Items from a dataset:

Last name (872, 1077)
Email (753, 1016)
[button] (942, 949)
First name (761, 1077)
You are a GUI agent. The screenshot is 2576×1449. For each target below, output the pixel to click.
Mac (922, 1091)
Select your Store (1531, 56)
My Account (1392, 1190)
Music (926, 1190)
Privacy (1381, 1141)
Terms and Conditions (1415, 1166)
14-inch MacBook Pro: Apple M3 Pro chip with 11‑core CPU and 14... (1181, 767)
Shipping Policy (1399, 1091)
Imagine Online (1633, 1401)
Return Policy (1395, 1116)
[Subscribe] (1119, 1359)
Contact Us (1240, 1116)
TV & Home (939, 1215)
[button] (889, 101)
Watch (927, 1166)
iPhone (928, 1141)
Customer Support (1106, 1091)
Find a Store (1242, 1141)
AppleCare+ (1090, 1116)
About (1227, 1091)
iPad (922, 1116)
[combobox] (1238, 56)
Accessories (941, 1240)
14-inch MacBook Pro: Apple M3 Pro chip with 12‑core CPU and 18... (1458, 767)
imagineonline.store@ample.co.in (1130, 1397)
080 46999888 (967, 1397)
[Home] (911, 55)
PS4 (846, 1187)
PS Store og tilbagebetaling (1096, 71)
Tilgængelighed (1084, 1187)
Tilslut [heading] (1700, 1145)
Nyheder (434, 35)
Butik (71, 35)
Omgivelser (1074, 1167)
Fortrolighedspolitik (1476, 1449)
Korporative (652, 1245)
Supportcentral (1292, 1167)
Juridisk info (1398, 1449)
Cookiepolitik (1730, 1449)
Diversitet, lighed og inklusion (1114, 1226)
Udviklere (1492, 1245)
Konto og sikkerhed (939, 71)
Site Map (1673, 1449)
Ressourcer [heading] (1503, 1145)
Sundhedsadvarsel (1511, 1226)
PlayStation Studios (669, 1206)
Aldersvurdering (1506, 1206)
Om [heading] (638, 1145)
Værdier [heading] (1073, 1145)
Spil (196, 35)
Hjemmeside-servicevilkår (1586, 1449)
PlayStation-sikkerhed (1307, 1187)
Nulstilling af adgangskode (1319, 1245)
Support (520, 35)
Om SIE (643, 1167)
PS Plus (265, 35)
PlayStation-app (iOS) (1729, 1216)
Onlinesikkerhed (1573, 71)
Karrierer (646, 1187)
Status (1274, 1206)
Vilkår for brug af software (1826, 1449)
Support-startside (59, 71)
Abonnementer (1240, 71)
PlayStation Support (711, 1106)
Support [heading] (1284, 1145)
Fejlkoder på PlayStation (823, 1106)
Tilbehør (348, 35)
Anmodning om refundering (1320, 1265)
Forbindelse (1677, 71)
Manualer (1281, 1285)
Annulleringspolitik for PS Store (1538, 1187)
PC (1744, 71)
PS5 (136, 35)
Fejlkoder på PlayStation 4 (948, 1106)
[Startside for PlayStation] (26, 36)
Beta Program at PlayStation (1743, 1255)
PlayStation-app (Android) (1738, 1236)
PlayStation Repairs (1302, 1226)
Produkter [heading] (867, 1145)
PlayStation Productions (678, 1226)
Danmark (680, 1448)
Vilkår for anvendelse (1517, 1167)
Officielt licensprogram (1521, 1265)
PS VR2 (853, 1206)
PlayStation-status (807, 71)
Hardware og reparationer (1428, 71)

WHAT NEEDS TO BE DONE: Check each line of the records for the word "with", and show the lines that contain it.

COMPLETED TASK:
14-inch MacBook Pro: Apple M3 Pro chip with 11‑core CPU and 14... (1181, 767)
14-inch MacBook Pro: Apple M3 Pro chip with 12‑core CPU and 18... (1458, 767)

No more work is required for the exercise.